SET EXERCISE:
Print the records exactly as they appear, from the line with "This screenshot has" to the line with "coord(146,323)".

::::::::::

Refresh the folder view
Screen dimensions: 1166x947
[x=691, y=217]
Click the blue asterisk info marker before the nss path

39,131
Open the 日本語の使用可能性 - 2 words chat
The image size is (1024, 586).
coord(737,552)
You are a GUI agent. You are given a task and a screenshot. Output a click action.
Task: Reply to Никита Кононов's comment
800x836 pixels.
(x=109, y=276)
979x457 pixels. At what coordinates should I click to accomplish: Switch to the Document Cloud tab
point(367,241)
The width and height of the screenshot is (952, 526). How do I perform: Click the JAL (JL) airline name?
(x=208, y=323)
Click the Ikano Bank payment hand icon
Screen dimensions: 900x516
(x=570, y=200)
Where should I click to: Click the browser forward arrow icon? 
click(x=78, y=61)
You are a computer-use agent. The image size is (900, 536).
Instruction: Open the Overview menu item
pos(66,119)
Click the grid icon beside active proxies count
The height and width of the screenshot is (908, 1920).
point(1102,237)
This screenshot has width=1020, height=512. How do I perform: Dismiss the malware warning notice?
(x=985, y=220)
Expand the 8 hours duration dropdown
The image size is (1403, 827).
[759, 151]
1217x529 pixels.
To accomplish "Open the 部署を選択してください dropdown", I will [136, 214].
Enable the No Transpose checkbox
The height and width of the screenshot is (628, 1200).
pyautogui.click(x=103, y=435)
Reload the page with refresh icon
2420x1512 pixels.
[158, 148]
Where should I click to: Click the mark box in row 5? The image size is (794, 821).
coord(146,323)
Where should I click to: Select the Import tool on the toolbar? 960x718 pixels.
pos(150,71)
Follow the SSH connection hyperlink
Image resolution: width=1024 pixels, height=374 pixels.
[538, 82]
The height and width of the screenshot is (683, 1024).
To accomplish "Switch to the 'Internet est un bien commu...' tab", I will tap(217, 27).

::::::::::

RESPONSE FOR THIS EXERCISE:
This screenshot has width=1020, height=512. How do I perform: Dismiss the malware warning notice?
(x=985, y=220)
Expand the 8 hours duration dropdown
The image size is (1403, 827).
[759, 151]
1217x529 pixels.
To accomplish "Open the 部署を選択してください dropdown", I will [136, 214].
Enable the No Transpose checkbox
The height and width of the screenshot is (628, 1200).
pyautogui.click(x=103, y=435)
Reload the page with refresh icon
2420x1512 pixels.
[158, 148]
Where should I click to: Click the mark box in row 5? The image size is (794, 821).
coord(146,323)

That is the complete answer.